Brief —
When you reach the line containing "You are a GUI" in the records below, set it down exactly, together with every later line through the end, but not the pictures.

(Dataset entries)
>>>>

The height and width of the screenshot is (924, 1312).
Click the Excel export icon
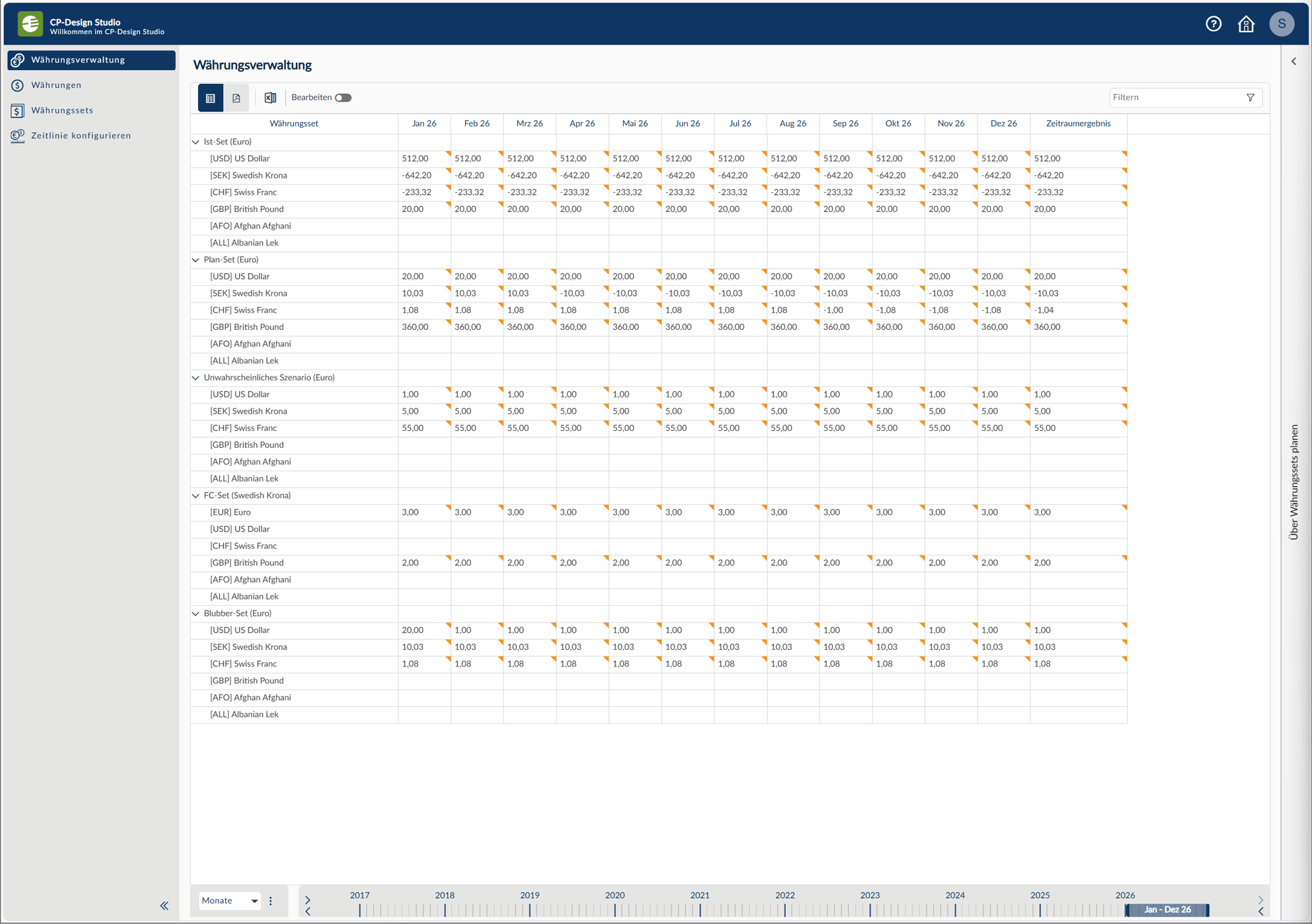[x=270, y=98]
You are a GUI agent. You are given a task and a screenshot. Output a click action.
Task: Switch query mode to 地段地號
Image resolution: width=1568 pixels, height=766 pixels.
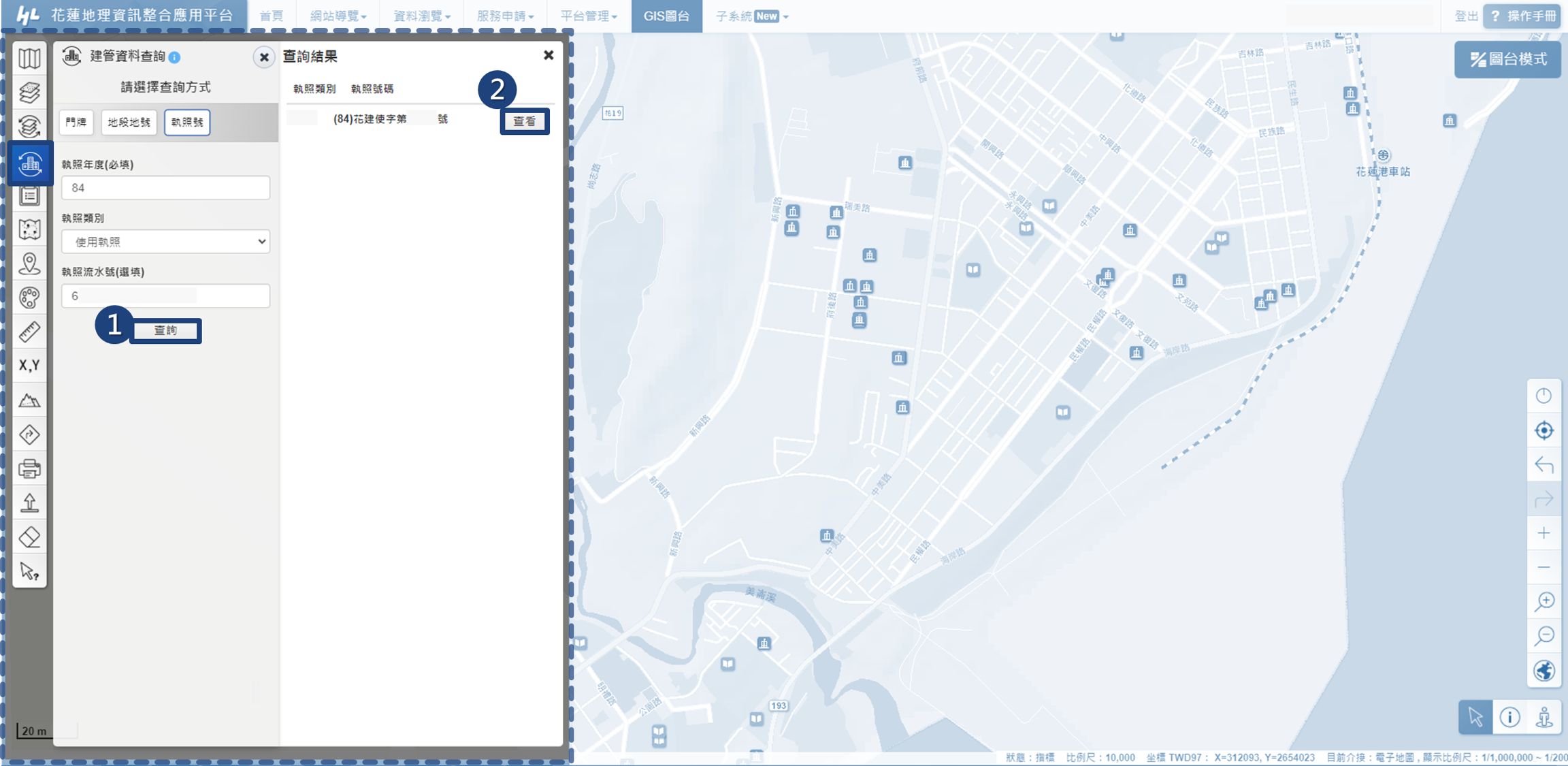(129, 123)
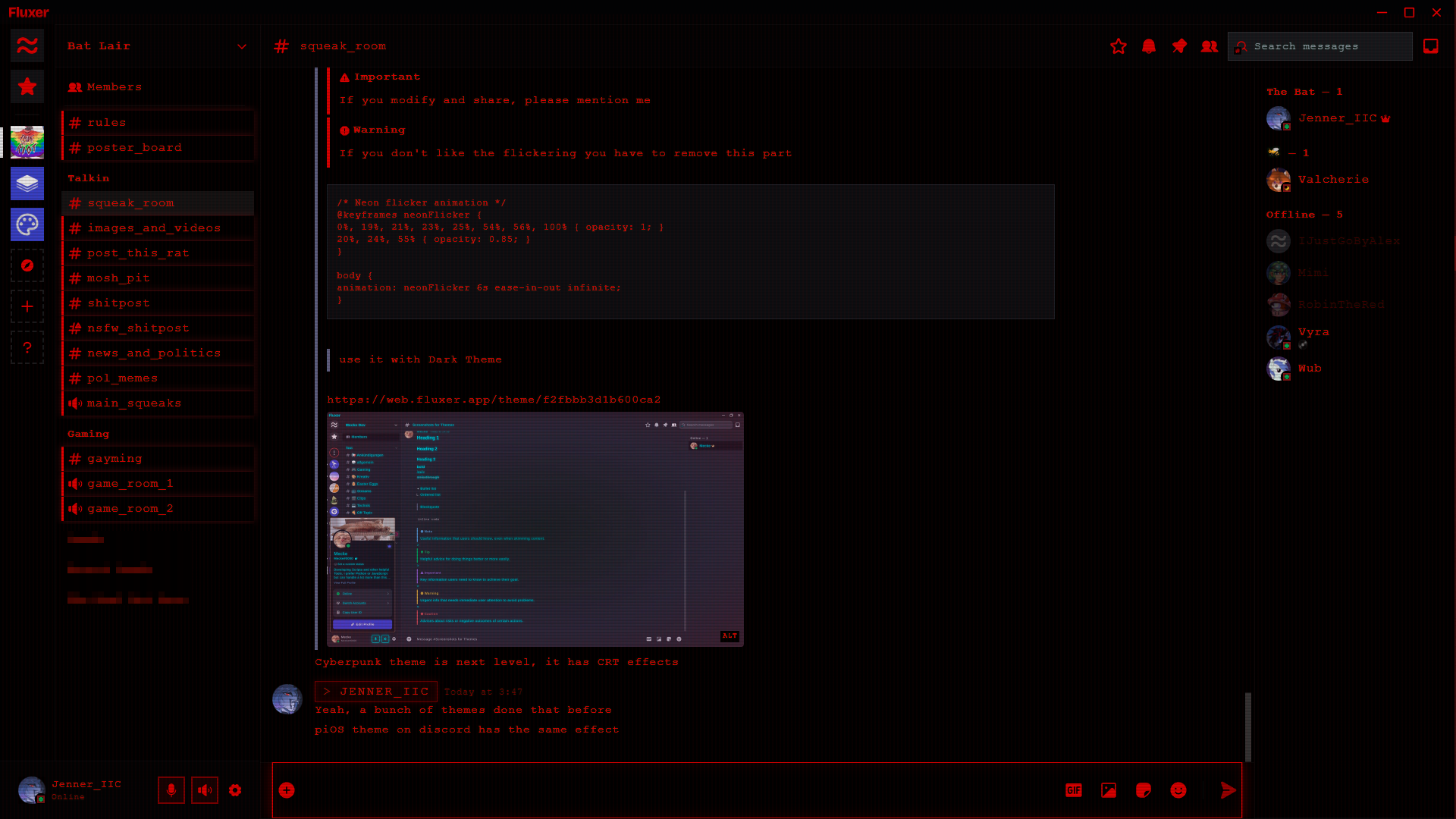The height and width of the screenshot is (819, 1456).
Task: Collapse the Gaming channel category
Action: click(x=89, y=434)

<<<<

Answer section —
You are a GUI agent. You are given a task and a screenshot. Output a click action.
Task: Switch query mode to 地段地號
Image resolution: width=1568 pixels, height=766 pixels.
(129, 123)
The height and width of the screenshot is (819, 1456).
Task: Collapse the Gaming channel category
Action: click(x=89, y=434)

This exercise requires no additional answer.